A Guide to visiting the British Museum

The British Museum is one of the most famous museums in England – a collection of over 8 million items dedicated to human history, art and culture. Located in London, and established in 1753, it was the first public national museum in the world. Its collection is truly astounding and beautifully presented, with absolutely no way of seeing everything in just one day.

It has to be acknowledged however, that the breadth of the collection is a result of British colonialization, and that the original collection was curated by Sir Hans Sloane who was a traveller, but also a slave owner. As the museum’s collection expanded over time, its ownership of some of its most famous objects originating in other countries is disputed and remains the subject of international controversy today through repatriation claims – most notably in relation to the Elgin (Parthenon) marbles of Greece, and the Rosetta Stone of Egypt.

What to see – Top 10 Highlights

1. The Rosetta Stone

The Rosetta Stone is a stone made in around 200BC with an Egyptian decree written on it in 3 languages – Ancient Egyptian hieroglyphs, Demotic script and Ancient Greek. It was effectively the way in which hieroglyphs were translated because pre the Rosetta Stone, no-one could decipher them.

The stone was carved in Egypt and displayed in a temple, but eventually used as building material in the construction of Fort Julien near the town of Rosetta. It was discovered there in 1799 by the French. When the British defeated the French they took the stone to London in 1801, and it’s been on display in the British Museum since 1802.

The stone itself

Should it be returned? It had been used as building material locally anyway, so there is an argument that taking it back to England enabled its preservation. Even so, perhaps now such an important item should head back to its origins.

2. Sutton Hoo Mask and Burial Ship

Wohoo, an item without controversial origins. Sutton Hoo is where the most valuable treasures ever found on British soil were discovered in 1939, when a lady discovered the burial site of an Anglo Saxon King! The most likely candidate is King Raedwald of East Anglia, the most powerful King in England in the 600s and who died in around 624 CE. The famous King’s mask is on display at The British Museum.

**GIVEN RECORDS:**

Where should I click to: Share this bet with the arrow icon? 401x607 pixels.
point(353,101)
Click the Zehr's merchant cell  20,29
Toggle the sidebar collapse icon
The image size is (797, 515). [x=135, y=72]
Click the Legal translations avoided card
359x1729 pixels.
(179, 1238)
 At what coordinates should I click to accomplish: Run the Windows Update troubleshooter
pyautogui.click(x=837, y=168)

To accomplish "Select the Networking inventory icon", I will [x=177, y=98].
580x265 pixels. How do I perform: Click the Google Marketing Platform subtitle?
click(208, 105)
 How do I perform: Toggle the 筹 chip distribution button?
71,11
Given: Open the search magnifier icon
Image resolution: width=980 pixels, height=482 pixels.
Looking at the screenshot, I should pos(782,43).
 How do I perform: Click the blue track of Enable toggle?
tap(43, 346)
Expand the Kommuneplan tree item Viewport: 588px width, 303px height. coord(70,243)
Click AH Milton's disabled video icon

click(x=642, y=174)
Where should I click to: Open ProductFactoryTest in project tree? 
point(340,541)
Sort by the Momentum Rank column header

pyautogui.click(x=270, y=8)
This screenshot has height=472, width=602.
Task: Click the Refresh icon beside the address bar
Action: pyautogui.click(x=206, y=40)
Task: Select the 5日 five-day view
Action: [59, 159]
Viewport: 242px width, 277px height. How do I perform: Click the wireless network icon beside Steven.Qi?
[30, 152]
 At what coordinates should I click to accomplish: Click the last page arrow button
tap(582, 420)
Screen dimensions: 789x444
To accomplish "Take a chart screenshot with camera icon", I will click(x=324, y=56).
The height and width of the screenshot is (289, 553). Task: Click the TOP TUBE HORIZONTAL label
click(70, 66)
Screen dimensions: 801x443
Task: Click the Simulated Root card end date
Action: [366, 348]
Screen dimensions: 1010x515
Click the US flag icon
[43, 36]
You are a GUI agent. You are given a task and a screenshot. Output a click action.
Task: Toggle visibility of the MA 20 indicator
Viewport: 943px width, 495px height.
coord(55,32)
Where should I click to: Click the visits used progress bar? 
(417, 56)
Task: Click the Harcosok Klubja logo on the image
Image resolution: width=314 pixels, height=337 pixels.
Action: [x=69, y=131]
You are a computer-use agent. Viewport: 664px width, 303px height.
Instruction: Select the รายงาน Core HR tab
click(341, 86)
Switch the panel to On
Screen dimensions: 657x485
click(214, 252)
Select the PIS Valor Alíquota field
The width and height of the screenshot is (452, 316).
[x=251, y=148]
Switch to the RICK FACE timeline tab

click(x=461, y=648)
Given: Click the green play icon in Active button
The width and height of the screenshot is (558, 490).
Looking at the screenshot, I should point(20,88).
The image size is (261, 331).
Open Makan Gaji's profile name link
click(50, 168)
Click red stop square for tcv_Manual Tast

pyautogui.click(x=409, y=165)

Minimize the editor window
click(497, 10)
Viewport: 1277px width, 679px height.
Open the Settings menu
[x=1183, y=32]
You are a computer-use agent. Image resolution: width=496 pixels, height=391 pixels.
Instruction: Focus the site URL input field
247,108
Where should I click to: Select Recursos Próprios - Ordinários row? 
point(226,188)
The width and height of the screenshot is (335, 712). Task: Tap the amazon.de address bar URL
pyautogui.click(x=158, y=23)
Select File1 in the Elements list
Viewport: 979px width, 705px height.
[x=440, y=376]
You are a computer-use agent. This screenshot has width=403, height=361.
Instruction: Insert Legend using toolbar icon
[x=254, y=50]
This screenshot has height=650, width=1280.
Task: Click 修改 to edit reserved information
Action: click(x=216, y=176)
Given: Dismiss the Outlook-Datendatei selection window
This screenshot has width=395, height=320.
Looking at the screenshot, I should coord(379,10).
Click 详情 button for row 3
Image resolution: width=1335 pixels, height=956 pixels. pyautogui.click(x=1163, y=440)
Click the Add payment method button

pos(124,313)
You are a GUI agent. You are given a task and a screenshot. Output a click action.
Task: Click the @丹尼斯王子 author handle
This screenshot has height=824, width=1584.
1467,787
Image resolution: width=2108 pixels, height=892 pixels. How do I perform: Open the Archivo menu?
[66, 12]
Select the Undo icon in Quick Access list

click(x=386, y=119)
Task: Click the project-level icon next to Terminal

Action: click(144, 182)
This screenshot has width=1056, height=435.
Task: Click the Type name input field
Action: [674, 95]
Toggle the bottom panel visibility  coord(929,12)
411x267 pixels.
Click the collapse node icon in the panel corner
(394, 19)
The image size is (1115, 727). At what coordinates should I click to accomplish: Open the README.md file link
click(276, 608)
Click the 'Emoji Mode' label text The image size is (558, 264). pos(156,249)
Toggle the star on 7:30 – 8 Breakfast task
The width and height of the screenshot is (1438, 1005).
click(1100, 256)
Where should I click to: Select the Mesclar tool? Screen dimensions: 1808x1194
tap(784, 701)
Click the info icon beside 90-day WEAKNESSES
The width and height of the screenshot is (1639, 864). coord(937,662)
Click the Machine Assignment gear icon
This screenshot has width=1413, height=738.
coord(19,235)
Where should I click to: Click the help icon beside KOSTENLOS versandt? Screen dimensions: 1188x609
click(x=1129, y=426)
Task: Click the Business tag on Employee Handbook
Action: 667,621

**WHAT YOU WILL DO:** According to the British Museum guide, which three languages appear on the Rosetta Stone?

**FULL RESPONSE:** Ancient Egyptian hieroglyphs, Demotic script and Ancient Greek.